Yıl: 2011 Türkiye’nin güneşli bir gününden güneşli bir gökyüzüne bakarken düşündüm. Düşündüm hayatı, insanları, ülkemi, haberleri, gündemi…………..
Ana haber bültenlerinin birinci sırasında İbrahim Tatlıses, ikinci sırasında ise Japonya. Mecliste bir köşe kapmak için harcanan emeği de unutmamak gerekiyor.
Bütün bu debdebenin arasında aklıma takvime bakmak geldi. Tarihler 16 Martı gösteriyordu. 18 Marta iki gün kaldığını anladım bir anda.
18 Mart Çanakkale Savaşının yıl dönümü.
Bir savaş ki, belki de bu milletin tarihindeki en önemli savaş. Bir savaş ki, içinde onurun, gururun ve şerefin; insafsızlıkla, acımasızlıkla ve zalimlikle çetin mücadelesinin zirveye ulaştığı savaş.

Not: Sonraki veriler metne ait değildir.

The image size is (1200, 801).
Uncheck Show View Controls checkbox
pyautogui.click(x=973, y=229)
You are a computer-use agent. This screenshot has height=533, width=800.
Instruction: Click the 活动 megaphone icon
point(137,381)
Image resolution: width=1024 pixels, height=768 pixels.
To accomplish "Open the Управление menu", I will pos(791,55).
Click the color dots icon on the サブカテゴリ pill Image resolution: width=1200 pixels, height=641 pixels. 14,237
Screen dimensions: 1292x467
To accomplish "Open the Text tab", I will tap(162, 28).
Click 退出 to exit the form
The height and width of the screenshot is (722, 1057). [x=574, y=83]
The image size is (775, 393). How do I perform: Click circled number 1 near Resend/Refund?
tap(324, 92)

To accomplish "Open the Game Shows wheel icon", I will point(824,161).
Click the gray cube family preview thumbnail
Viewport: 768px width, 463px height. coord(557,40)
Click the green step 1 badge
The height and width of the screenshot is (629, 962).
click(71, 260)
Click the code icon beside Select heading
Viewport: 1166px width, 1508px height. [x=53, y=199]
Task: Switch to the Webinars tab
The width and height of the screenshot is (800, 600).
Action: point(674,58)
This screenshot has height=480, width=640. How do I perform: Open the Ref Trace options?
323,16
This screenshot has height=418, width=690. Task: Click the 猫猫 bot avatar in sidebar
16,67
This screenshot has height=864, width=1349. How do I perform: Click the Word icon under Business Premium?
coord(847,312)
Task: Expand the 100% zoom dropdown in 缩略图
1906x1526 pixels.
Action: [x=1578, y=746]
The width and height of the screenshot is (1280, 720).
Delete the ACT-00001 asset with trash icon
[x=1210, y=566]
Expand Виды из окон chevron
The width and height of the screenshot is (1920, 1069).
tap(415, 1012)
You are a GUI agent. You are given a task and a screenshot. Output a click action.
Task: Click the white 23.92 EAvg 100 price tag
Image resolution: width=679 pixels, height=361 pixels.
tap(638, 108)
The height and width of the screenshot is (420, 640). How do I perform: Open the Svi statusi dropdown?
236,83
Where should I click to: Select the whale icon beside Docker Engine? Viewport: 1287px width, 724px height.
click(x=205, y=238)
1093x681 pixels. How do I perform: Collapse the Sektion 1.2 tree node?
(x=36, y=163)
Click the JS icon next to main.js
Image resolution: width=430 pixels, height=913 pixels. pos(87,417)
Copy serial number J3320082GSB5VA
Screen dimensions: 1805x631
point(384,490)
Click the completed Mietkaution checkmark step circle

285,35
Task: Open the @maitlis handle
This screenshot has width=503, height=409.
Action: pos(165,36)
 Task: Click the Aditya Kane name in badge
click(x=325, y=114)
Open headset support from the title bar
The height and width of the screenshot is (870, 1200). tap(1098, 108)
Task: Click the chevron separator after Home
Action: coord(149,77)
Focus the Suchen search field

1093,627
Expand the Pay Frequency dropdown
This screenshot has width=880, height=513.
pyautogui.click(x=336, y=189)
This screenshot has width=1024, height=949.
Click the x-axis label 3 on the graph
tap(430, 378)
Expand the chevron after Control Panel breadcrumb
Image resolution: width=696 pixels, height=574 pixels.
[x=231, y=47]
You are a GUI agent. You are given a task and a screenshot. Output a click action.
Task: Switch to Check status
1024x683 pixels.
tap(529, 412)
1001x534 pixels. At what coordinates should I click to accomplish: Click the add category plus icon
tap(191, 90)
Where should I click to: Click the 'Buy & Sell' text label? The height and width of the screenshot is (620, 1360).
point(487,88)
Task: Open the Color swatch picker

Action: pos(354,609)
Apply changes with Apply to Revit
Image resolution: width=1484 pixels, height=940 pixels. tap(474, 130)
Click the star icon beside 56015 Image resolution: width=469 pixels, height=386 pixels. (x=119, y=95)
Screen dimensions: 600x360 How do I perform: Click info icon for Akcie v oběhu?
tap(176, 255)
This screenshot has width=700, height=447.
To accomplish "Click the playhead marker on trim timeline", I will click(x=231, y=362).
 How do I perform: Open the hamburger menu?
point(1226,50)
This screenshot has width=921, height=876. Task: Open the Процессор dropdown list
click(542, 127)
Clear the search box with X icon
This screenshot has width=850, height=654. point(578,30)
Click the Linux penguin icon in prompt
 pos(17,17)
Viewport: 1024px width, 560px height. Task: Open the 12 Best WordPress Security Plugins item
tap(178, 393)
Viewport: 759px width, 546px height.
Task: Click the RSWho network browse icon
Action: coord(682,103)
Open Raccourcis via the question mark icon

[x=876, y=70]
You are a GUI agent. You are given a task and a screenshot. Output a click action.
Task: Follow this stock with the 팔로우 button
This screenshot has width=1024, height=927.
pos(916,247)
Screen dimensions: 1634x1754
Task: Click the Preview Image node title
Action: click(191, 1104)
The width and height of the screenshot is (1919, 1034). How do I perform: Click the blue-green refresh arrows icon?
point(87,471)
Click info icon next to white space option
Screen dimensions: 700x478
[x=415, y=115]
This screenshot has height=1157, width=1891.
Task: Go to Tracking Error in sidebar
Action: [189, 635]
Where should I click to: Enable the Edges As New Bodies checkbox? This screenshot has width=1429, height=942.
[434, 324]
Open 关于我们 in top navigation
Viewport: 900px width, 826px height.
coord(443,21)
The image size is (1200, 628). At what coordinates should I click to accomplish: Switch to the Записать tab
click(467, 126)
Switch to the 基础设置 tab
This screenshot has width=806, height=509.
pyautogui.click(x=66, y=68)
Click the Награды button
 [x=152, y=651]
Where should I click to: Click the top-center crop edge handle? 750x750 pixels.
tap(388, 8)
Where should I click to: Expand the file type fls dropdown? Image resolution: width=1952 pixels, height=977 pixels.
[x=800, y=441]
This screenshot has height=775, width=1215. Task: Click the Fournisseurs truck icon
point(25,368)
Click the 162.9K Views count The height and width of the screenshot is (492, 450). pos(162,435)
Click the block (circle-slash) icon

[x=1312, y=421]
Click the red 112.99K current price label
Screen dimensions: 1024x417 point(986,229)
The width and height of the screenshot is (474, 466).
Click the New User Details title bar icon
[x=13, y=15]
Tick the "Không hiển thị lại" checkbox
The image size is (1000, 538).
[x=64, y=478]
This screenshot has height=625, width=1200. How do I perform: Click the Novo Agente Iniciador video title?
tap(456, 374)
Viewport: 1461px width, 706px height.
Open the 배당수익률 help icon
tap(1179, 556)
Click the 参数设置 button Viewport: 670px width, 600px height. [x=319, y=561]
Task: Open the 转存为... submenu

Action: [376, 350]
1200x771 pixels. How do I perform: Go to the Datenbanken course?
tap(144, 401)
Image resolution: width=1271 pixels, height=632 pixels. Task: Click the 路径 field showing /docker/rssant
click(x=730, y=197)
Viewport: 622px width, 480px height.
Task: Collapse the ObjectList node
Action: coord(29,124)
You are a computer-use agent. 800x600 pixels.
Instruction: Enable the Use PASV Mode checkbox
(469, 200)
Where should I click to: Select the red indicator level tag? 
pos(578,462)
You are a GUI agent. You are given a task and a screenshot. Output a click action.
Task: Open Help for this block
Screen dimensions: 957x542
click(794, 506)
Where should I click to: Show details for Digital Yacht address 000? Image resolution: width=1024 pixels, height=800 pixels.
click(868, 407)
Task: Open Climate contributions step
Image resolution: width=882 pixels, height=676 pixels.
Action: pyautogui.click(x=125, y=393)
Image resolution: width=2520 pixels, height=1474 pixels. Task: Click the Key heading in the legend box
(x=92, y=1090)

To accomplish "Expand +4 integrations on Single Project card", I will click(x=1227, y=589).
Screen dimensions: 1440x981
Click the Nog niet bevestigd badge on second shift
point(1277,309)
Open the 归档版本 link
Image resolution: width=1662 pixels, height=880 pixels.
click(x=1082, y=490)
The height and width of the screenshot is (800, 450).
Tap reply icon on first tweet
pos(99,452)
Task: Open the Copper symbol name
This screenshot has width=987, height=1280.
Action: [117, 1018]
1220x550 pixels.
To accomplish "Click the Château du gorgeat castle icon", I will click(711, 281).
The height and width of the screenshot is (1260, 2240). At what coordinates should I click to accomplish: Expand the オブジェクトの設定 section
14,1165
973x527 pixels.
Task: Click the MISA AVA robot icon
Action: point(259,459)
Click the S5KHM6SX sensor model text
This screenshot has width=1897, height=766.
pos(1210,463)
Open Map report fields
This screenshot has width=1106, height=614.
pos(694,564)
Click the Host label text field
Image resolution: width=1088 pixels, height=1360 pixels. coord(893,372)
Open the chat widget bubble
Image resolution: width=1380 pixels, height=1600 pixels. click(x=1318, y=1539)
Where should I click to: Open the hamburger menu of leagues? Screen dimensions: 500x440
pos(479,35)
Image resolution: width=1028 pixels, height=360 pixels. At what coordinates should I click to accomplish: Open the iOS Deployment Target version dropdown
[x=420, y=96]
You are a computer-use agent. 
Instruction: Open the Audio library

Tarih yapmanın nasıl bir şey olduğunu bilmeden başardılar o savaşa katılanlar. Öyle bir tarih yaptılar ki eğer nelere sebep olduklarını kendileri de bilseler küçük dilerini yutarlardı. Yaptıkları onur mücadelesinin Çarlık Rusya’sını yıkacağını Dünya sahnesinde 70 seneden fazla kalacak Sovyetler Birliğinin kurulacağını ………..
Ama unutulmaması gereken önemli bir nokta daha var. O da tarih yapanlar kadar tarih yazanların ve onların destanlaştıranlarında en az onlar kadar önemli olduğu. Bir Mehmet Akif çıkmasaydı ve İstiklal Marşından sonra en güzel esere “Çanakkale Şehitlerine” adlı eserini yazmasaydı bilgilerimiz tarih kitaplarındaki duygusuz kuru bilgilerden ibaret olurdu o kadar. Gerçi Fethullah Gülen Hocaefendi muhalefet şerhi koysa da, Bedrin aslanlarıyla mukayese edilecek kadar yiğit ve şanlı insanları tanımayacaktık.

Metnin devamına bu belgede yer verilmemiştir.